**Text**
::::::::

Here we outline how we prepared the data for our analyses, including quality checks.
Please first download the data from AUSSDA and put it into the folder “data”.
We load the packages.
# install packages devtools::install_github('https://github.com/tdienlin/td')
library(confintr)
library(corrplot)
library(easystats)
library(ggplot2)
library(kableExtra)
library(knitr)
library(lavaan)
library(magrittr)
library(MVN)
library(naniar)
library(PerFit)
library(psych)
library(sjlabelled)
library(semTools)
library(tidyverse)
library(td)
load("data/workspace_1.RData")
source("custom_functions.R")
We next load the data.
d_raw <- sjlabelled::read_spss(
"data/10849_da_en_v1_0.zsav",
convert.factors = FALSE
)
We need to recode inverted items, rename variables, and recode variables (Age was coded wrongly).
vars_invert <- c(
"HEX_HOH_SIN_01", "HEX_HOH_SIN_03",
"HEX_HOH_FAI_01", "HEX_HOH_FAI_02", "HEX_HOH_FAI_04",
"HEX_HOH_GRE_02", "HEX_HOH_GRE_03", "HEX_HOH_GRE_04",
"HEX_HOH_MOD_03", "HEX_HOH_MOD_04",
"HEX_EMO_FEA_02", "HEX_EMO_FEA_04",
"HEX_EMO_ANX_02", "HEX_EMO_ANX_03",
"HEX_EMO_DEP_02", "HEX_EMO_DEP_04",
"HEX_EMO_SEN_04",
"HEX_EXT_SSE_03", "HEX_EXT_SSE_04",
"HEX_EXT_BOL_01", "HEX_EXT_BOL_04",
"HEX_EXT_SOC_01",
"HEX_EXT_LIV_03", "HEX_EXT_LIV_04",
"HEX_AGR_FOR_03", "HEX_AGR_FOR_04",
"HEX_AGR_GEN_01",
"HEX_AGR_FLX_01", "HEX_AGR_FLX_03", "HEX_AGR_FLX_04",
"HEX_AGR_PAT_01", "HEX_AGR_PAT_04",
"HEX_CNS_ORG_03", "HEX_CNS_ORG_04",
"HEX_CNS_DIL_03", "HEX_CNS_DIL_04",
"HEX_CNS_PER_02",
"HEX_CNS_PRU_01", "HEX_CNS_PRU_02", "HEX_CNS_PRU_04",
"HEX_OPN_AES_01", "HEX_OPN_AES_02",
"HEX_OPN_INQ_03", "HEX_OPN_INQ_04",
"HEX_OPN_CRE_01", "HEX_OPN_CRE_04",
"HEX_OPN_UNC_01", "HEX_OPN_UNC_04",
"HEX_ALT_03", "HEX_ALT_04",
"NFP_COM_02"
)

::::::::

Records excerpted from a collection
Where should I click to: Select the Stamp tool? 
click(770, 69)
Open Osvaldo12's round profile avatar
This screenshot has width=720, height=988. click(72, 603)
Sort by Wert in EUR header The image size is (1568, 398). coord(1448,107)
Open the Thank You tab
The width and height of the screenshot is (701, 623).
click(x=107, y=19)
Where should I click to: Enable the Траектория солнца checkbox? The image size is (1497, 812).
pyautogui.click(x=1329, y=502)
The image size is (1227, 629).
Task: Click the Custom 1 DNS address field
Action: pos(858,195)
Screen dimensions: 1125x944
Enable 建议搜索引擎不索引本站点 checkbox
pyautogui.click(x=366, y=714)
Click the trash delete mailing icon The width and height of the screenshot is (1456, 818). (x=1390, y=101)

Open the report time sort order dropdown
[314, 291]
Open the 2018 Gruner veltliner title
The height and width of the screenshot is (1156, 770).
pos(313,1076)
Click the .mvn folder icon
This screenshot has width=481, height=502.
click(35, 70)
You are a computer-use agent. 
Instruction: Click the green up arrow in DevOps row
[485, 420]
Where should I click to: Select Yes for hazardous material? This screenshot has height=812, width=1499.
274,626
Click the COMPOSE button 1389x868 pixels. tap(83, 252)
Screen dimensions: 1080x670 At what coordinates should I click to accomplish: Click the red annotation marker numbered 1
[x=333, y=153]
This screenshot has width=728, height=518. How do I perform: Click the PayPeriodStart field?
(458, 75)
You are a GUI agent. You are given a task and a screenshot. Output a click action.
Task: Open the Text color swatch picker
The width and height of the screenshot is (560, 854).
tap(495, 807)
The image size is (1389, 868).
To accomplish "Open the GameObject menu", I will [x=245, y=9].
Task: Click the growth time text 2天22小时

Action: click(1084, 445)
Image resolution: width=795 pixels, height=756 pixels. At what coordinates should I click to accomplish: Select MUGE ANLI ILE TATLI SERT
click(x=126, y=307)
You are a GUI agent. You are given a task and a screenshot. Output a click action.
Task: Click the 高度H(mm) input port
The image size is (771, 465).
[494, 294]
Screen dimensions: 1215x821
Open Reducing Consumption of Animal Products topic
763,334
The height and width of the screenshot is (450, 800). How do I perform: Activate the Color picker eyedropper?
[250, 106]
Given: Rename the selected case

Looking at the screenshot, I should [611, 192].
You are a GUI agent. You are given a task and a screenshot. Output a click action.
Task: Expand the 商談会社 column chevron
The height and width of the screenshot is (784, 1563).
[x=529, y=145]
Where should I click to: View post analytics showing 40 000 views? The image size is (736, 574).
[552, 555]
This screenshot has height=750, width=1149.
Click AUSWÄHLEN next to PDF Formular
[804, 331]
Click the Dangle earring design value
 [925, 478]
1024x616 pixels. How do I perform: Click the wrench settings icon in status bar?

::::::::

**Things to do**
1. Reproduce the R preparation script between "Here we outline" and "library(confintr)", inclusive.
2. In the R preparation script, which variable names starting with "HEX_EXT" appear in vars_invert?

**Answers to the problems**
1.
Here we outline how we prepared the data for our analyses, including quality checks.
Please first download the data from AUSSDA and put it into the folder “data”.
We load the packages.
# install packages devtools::install_github('https://github.com/tdienlin/td')
library(confintr)

2.
HEX_EXT_SSE_03
HEX_EXT_SSE_04
HEX_EXT_BOL_01
HEX_EXT_BOL_04
HEX_EXT_SOC_01
HEX_EXT_LIV_03
HEX_EXT_LIV_04